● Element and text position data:
▽
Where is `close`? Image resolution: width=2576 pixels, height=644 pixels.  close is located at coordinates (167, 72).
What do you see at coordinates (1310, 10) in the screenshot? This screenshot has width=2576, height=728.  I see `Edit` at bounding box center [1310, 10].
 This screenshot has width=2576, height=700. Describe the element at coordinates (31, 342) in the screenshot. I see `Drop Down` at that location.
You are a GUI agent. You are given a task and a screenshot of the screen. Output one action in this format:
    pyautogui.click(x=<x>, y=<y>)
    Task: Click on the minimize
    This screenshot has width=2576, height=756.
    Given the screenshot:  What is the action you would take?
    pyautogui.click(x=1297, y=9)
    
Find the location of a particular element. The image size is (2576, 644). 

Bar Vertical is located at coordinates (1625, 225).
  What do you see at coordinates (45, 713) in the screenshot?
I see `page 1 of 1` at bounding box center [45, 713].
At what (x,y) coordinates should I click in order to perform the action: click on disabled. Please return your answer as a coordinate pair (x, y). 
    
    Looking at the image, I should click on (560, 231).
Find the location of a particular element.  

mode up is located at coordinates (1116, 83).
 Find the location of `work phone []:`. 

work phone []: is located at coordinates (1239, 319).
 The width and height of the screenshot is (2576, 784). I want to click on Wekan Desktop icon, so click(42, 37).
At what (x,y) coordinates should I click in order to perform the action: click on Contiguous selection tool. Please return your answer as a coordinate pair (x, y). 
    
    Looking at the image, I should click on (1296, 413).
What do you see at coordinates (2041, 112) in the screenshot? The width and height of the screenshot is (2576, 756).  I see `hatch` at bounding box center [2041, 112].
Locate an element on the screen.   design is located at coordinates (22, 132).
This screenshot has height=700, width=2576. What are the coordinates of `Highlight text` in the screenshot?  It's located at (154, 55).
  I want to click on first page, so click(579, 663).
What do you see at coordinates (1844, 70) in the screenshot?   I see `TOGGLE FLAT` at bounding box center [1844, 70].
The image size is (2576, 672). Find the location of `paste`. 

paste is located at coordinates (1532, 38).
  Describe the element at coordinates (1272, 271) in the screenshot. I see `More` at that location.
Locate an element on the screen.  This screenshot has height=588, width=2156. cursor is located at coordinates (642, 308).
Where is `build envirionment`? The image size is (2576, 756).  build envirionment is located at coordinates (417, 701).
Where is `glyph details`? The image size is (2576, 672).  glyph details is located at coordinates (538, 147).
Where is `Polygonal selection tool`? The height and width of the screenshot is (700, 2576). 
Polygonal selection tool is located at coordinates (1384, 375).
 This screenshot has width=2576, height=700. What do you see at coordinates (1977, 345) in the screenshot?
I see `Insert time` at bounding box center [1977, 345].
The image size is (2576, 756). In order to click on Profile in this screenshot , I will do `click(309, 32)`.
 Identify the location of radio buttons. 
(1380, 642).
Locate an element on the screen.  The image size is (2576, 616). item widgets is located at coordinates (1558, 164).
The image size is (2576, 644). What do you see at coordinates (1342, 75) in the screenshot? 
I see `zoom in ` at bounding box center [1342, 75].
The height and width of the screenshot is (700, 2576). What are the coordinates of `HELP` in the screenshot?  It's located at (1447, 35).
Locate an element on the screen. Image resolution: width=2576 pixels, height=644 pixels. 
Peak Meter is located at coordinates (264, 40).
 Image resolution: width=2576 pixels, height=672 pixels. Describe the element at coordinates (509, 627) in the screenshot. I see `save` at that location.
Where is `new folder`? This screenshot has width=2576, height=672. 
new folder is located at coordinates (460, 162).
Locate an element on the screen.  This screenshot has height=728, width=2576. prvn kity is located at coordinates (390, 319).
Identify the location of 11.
△
● Task prompt:
Copy the entries above verbatim, starting at the line containing "What do you see at coordinates (1844, 70)" and ending at the line containing "center [1977, 345].", with both of those lines included.

● Result of the exercise:
What do you see at coordinates (1844, 70) in the screenshot?   I see `TOGGLE FLAT` at bounding box center [1844, 70].
The image size is (2576, 672). Find the location of `paste`. 

paste is located at coordinates (1532, 38).
  Describe the element at coordinates (1272, 271) in the screenshot. I see `More` at that location.
Locate an element on the screen.  This screenshot has height=588, width=2156. cursor is located at coordinates (642, 308).
Where is `build envirionment`? The image size is (2576, 756).  build envirionment is located at coordinates (417, 701).
Where is `glyph details`? The image size is (2576, 672).  glyph details is located at coordinates (538, 147).
Where is `Polygonal selection tool`? The height and width of the screenshot is (700, 2576). 
Polygonal selection tool is located at coordinates (1384, 375).
 This screenshot has width=2576, height=700. What do you see at coordinates (1977, 345) in the screenshot?
I see `Insert time` at bounding box center [1977, 345].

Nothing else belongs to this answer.